Raymond BELLOUR, introduisant plusieurs approches du western, estime que celui-ci agit comme miroir et comme preuve. Le western est un art ludique, rien à redire à cela, mais à la limite du jeu, "c'est le système des valeurs sur quoi toujours il vient buter et prendre appui." "Exercice du naturel, quoique mythologique, qui reprend à tout moment l'odyssée aventureuse de l'histoire américaine par le moyen d'un art qui n'est qu'une des faces de la même aventure, le western tient à la fois à l'univers du sérieux et à celui du jeu, et l'un toujours reste la condition de l'autre. D'où, en Amérique, sa popularité que dénonce l'abondance de la production télévisée. D'où pour le spectateur européen sa séduction particulière. Nous aimons dans le western la possibilité de l'aventure, de ce pari sur lequel bien sûr l'histoire s'édifie, mais qui, au moment de l'enjeu, possède la fascination extraordinaire de l'action personnelle.
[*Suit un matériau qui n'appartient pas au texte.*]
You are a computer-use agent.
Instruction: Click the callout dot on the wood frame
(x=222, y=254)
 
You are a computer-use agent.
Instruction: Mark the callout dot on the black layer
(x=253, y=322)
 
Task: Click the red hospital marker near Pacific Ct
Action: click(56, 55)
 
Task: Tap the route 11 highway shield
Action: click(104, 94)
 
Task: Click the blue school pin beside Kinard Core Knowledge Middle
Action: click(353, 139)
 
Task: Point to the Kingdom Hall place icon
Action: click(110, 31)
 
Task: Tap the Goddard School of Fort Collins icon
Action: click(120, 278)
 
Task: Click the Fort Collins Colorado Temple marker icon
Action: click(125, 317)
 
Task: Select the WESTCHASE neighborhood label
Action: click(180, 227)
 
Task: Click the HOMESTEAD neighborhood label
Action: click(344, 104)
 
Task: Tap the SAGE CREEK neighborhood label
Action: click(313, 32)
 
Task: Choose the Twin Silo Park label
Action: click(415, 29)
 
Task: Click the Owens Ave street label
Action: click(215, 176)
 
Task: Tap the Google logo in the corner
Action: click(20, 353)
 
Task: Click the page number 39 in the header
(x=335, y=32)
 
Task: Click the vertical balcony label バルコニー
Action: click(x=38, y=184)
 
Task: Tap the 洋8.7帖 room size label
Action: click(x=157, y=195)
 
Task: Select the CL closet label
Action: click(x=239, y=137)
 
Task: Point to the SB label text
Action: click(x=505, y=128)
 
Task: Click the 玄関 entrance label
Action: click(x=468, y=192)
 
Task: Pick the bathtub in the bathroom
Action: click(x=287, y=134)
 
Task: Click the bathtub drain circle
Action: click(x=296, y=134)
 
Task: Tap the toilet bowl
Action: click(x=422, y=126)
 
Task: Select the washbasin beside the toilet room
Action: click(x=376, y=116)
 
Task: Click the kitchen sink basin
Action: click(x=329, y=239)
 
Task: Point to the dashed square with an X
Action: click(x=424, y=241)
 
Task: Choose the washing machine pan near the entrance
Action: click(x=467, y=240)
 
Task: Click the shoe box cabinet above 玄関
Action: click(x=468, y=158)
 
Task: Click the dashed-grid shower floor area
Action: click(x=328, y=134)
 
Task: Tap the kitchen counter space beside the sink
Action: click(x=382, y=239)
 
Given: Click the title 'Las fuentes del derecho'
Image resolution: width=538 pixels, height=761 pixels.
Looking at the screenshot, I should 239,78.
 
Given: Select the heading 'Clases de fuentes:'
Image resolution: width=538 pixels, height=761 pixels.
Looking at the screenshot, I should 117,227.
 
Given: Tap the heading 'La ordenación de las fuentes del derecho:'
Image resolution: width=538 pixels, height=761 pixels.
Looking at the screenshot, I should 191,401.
C'est en fonctionnaire du négatif que nous cédons à l'emprise de ces épopées pour nous miraculeuses, où un homme, soumis à un code qu'il connaît d'autant mieux qu'il contribue à l'établir, assure la vérité de l'univers par la seule réalité de son action. C'est cela le grand jeu, historique et filmé, grand jeu car jeu du risque naturel qui construit et interprète le réel immédiat en sa totalité. Les Américains, je pense, l'éprouvent déjà comme un regret, car en un sens, pour eux aussi, l'aventure est bien finie, et nous, du fond de nos pays si vieux, comme le rêve tout à fait illusoire d'une jeunesse historique et individuelle qui nous parait immémoriale, et qui toujours nous rendra un peu lointaine l'Amérique, dans sa naïveté, si belle et dangereuse." Ce sont L'Ouest et ses miroirs, de Roger TAILLEUR, La nostalgie de l'épopée, de Bernard DORT et Les aventures de la tragédie, d'André GLUCKSMANN, que Raymond BELLOUR introduit ainsi.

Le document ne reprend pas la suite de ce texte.